* [WHAT IS NEEDED]:
If a line in the listing contains "Show", copy it out whole.

╭─ TASK INPUTS

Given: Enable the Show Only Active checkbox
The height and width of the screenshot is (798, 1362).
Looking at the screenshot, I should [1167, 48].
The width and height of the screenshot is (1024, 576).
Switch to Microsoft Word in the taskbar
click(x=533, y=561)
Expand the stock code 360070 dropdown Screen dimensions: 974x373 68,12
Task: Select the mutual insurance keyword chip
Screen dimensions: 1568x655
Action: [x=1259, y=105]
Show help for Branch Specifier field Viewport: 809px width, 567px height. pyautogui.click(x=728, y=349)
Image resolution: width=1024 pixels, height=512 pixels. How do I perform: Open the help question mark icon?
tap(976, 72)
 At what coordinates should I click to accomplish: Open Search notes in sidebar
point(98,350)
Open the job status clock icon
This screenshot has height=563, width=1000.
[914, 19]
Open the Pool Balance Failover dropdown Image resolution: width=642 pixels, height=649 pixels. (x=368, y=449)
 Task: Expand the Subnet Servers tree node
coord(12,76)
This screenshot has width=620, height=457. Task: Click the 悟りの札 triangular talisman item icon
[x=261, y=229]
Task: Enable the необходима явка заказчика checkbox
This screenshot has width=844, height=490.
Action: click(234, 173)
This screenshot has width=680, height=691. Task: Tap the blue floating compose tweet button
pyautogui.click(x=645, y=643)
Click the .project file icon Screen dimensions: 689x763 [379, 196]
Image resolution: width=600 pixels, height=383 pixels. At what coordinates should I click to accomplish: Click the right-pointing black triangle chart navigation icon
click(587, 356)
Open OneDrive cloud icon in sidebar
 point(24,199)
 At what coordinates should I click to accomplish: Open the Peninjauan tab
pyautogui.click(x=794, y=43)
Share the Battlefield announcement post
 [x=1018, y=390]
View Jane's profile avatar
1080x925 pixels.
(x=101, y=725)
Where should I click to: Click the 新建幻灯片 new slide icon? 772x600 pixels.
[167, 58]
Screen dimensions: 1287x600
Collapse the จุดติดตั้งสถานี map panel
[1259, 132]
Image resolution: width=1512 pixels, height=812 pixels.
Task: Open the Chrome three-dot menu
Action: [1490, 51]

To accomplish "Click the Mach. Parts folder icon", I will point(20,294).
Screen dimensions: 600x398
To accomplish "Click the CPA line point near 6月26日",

╰─

* [TASK RESULT]:
Given: Enable the Show Only Active checkbox
Show help for Branch Specifier field Viewport: 809px width, 567px height. pyautogui.click(x=728, y=349)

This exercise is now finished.